Originally Posted by Timbo
OK, so you install a unit which is going to broadcast all that info, but what/who is going to receive this data out in the

Dead Zones

around the world?

Rolls Royce figured it out! Their system broadcasts engine data to the sky and they read and monitor it real time for their clients. Granted, their engines aren't on everything in the air...but their system seems to have decent coverage since they seem to be the one legitimate source of data that indicated this flight went on for some time. Too bad that data was focused on just engine info.

I mean, seriously...in today's day and age where you can by 100GB of cloud storage for $1.99/month it's just not THAT much info. Nobody needs to monitor it other than to make sure things are working - it just needs to be available should you want to analyze it.

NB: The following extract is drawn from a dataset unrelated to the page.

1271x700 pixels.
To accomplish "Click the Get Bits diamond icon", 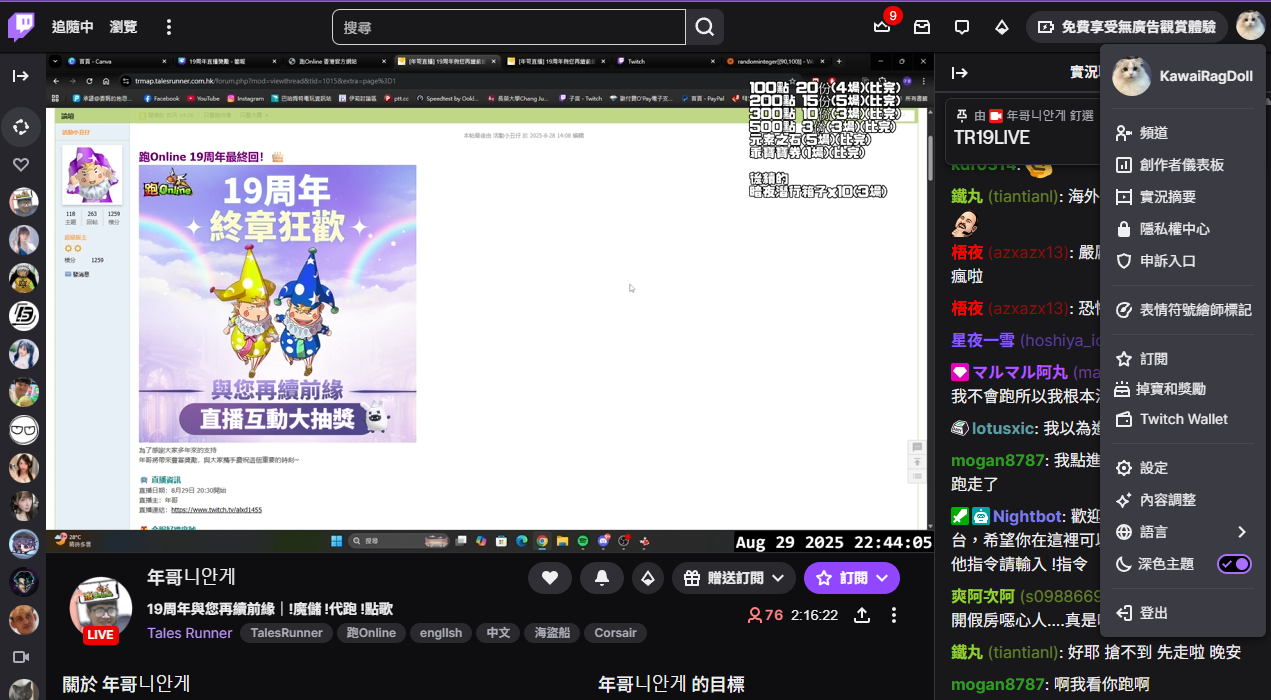I will pyautogui.click(x=1001, y=27).
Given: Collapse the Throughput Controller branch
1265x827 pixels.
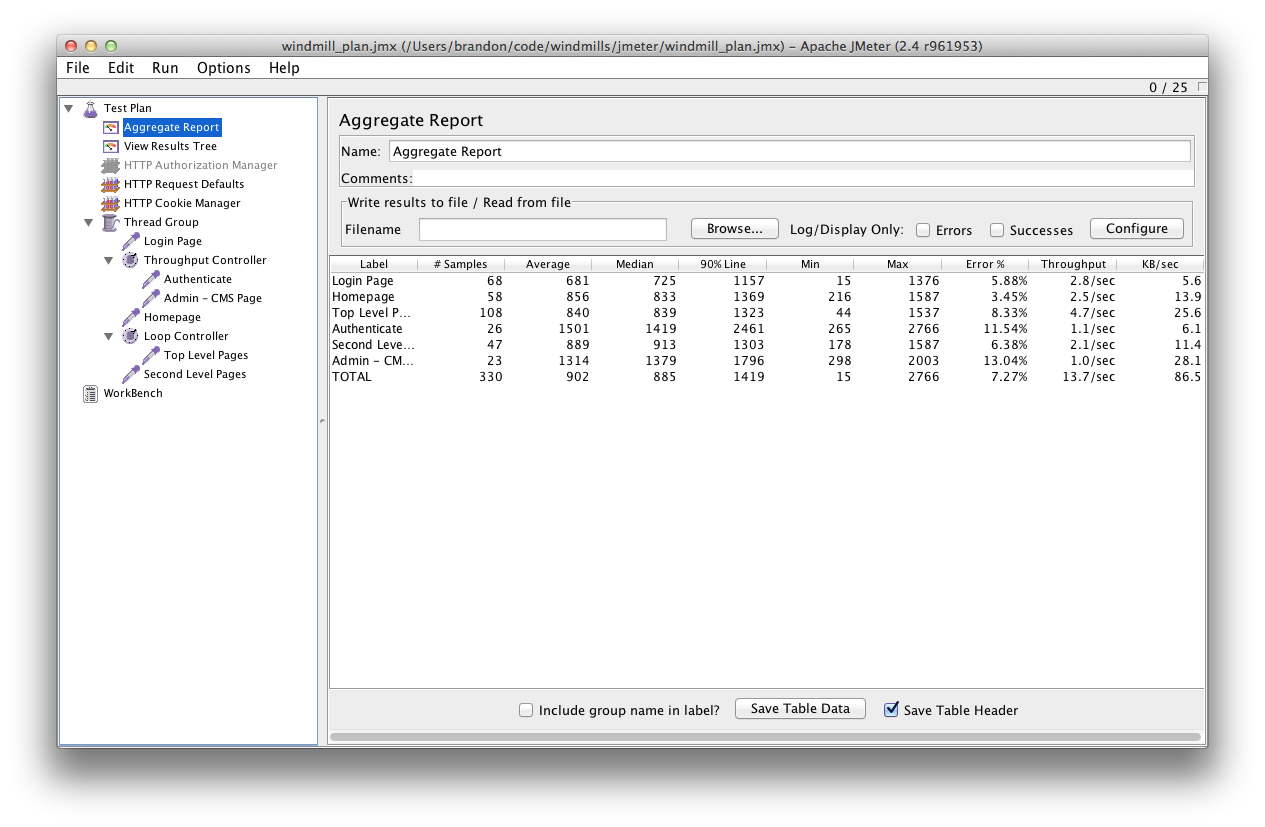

Insurance companies offer wireless trackers that you can plug into your ODBC port in your car to (supposedly) give you a discount if you are a good driver (that might not be beneficial to some)...obviously that won't work over the ocean but it's just not that hard to collect and maintain data. A ping of data every 5 minutes from a jet relaying speed, heading, altitude, and location isn't that complex.


 
Posted : March 17, 2014 7:58 am
(@Anonymous 38725)
Posts: 5859
 

True, but as we are hearing today, Malaysian Airlines didn't even pay for the Satellite Communications, I've got to wonder how much of the required, and incidental mx they were doing. Did I mention it's about money?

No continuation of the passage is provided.